Google researchers have identified a new iOS exploit chain called DarkSword that targets iPhones running iOS versions 18.4 through 18.7. The exploit deploys Ghostblade malware designed to steal data from major cryptocurrency exchange and wallet apps. Campaigns using the exploit have been observed in Saudi Arabia, Turkey, Malaysia, and Ukraine, with some attacks compromising government websites to deliver the malware to users.
Google researchers have identified an iOS exploit chain called DarkSword being used in the wild. This exploit leverages six vulnerabilities to deploy malware on devices running iOS versions 18.4 through 18.7, according to the research.
Once a user visits a malicious website with a vulnerable device, the exploit deploys malware including a JavaScript-based data stealer called Ghostblade. This malware actively seeks out major crypto exchange apps such as Coinbase, Binance, Kraken, Kucoin, OKX, and MEXC.

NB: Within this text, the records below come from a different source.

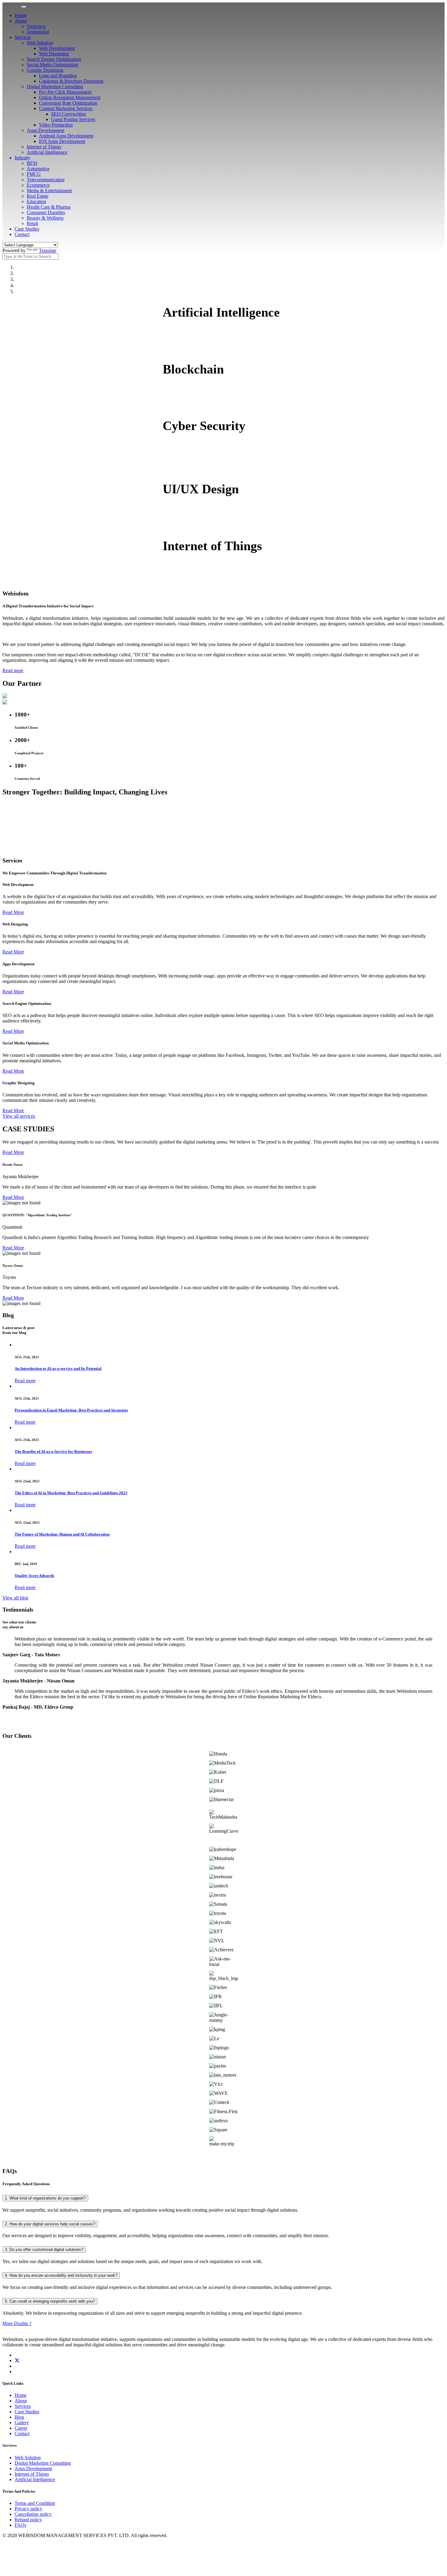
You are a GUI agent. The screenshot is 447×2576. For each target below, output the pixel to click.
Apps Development (45, 130)
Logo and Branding (58, 75)
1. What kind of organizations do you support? (45, 2198)
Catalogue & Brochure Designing (71, 81)
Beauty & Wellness (45, 217)
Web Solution (40, 42)
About (21, 20)
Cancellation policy (33, 2514)
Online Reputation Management (69, 97)
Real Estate (37, 196)
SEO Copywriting (68, 113)
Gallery (22, 2422)
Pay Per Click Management (65, 92)
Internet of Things (44, 146)
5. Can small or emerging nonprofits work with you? (50, 2301)
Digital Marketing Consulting (55, 86)
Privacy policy (28, 2508)
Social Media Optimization (52, 64)
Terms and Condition (35, 2503)
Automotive (38, 168)
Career (21, 2428)
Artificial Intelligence (47, 152)
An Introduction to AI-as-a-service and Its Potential (58, 1368)
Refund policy (28, 2519)
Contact (22, 234)
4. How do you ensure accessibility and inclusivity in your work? (61, 2275)
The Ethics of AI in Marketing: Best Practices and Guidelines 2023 (71, 1493)
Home (20, 15)
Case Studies (27, 228)
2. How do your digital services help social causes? (50, 2224)
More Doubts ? (16, 2323)
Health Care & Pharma (49, 207)
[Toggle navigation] (23, 7)
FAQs (20, 2525)
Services (23, 37)
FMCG (34, 174)
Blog (19, 2417)
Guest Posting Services (73, 119)
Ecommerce (38, 185)
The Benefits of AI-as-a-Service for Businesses (53, 1451)
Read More (13, 912)
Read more (12, 670)
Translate (47, 250)
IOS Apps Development (62, 141)
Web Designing (54, 53)
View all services (18, 1116)
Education (36, 201)
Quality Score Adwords (34, 1575)
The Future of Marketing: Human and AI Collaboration (62, 1534)
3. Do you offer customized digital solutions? (44, 2249)
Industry (22, 157)
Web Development (57, 48)
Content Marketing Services (65, 108)
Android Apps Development (66, 135)
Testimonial (38, 31)
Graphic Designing (45, 70)
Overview (36, 26)
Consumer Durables (46, 212)
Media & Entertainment (49, 190)
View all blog (15, 1597)
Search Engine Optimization (54, 59)
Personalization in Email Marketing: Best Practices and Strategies (71, 1410)
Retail (32, 223)
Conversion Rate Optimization (68, 103)
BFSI (32, 163)
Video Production (56, 124)
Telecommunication (45, 179)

Ghostblade also hunts for popular crypto wallet applications including Ledger, Trezor, MetaMask, Exodus, Uniswap, Phantom, and Gnosis Safe. It simultaneously exfiltrates SMS and iMessage messages, call history, contacts, Wi-Fi passwords, Safari cookies and browsing history, and saved passwords.

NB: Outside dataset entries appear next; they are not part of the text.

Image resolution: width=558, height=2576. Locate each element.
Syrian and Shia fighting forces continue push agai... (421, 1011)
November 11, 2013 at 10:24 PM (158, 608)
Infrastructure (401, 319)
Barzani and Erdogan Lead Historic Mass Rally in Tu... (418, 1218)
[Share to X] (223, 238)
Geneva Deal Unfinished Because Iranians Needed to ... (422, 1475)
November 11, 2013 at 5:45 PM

Multiple actors are deploying the exploit, ranging from commercial spyware vendors to state-backed groups. Campaigns have been observed in Saudi Arabia using a fake Snapchat lookalike, and in Ukraine through compromised websites including a government site.
Ghostblade is designed for quick data theft rather than long-term surveillance. It collects all available data, then deletes its temporary files and terminates itself.
This is the latest in a wave of malware targeting crypto users. It follows incidents like the Inferno Drainer malware that stole some $9 million from crypto users over a six-month period last year.